Soumya Kanti Ghosh, chief economic advisor of the State Bank of India group said the agricultural GDP is most likely to be in the range of three to four per cent, a tad lower compared to the FY17 expectations of over four per cent, if rainfall remains normal.
“Even in the case of deficit rainfall, there are instances where agri-GDP has, in fact, expanded (in 2009) and grew slightly more than normal rainfall (in 2010 and 2011) years,” he said.
The three to four per cent farm growth would have a cooling impact on the Consumer Price Index (CPI)-based inflation.
“While other factors such as the rise in minimum support prices and supply demand dynamics for perishables would be important, we expect average CPI inflation to remain stagnant at 4.5 per cent in FY18,” said Aditi Nayar, senior economist, Icra.
The monsoon is considered normal if rainfall during the June-September season is 96-104 per cent of the LPA, the average seasonal rainfall in the country in the last 50 years, estimated at 89 cm.
Rainfall below 90 per cent of the average is considered deficient, above normal at 105-110 per cent, and excessive above 110 per cent.
The IMD issues its first monsoon forecast in April and updates it in June.
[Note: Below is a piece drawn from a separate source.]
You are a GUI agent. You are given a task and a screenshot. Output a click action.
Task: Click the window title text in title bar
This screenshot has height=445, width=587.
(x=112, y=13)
The department, which used a combination of statistical and ocean atmospheric models, said both showed rainfall this year would be normal.
“Earlier, there was a more than a 50 per cent chance of El Niño developing, which has now gone down,” Ramesh said. Private weather forecasting agency Skymet has said rainfall this year will be below normal at 95 per cent of the LPA.
“It is too early to make any firm predictions as the actual rains will arrive almost two months later,” said Madan Sabnavis, chief economist, CARE Ratings. He said factors like arrival of the rains and their distribution would be key.
Mahendra Dev, director of the Indira Gandhi Institute of Development Research, said that the predictions were positive but there was a need to await a clearer picture.
Nayar said reservoir storage is currently at around 31 per cent of full capacity, in line with the level in 2015.
With a 14 per cent shortfall in monsoon that year, reservoir storage had peaked at a modest 61 per cent in September 2015, and subsequently fallen to 25 per cent at the end of the fiscal year. Partly on account of the unfavourable rainfall and reservoir levels, the gross value added for crops had contracted by 2.2 per cent during FY16.
“Therefore, the volume, timing and dispersion of monsoon rainfall in 2017 would be quite crucial,” Nayar said.
D K Joshi of CRISIL said, “In many El Niño years in the past, the rainfall has been normal. So, more than the prediction, the actual quantum of rainfall and their distribution matters the most. With the current prediction, however, sowing of short duration crops would be a strategic decision of farmers to deal with deficient rainfall, if any.”
Last year, the IMD had predicted rainfall to be above normal – more than 106 per cent of the LPA – in its first forecast. Actual rainfall was around 97 per cent of the LPA.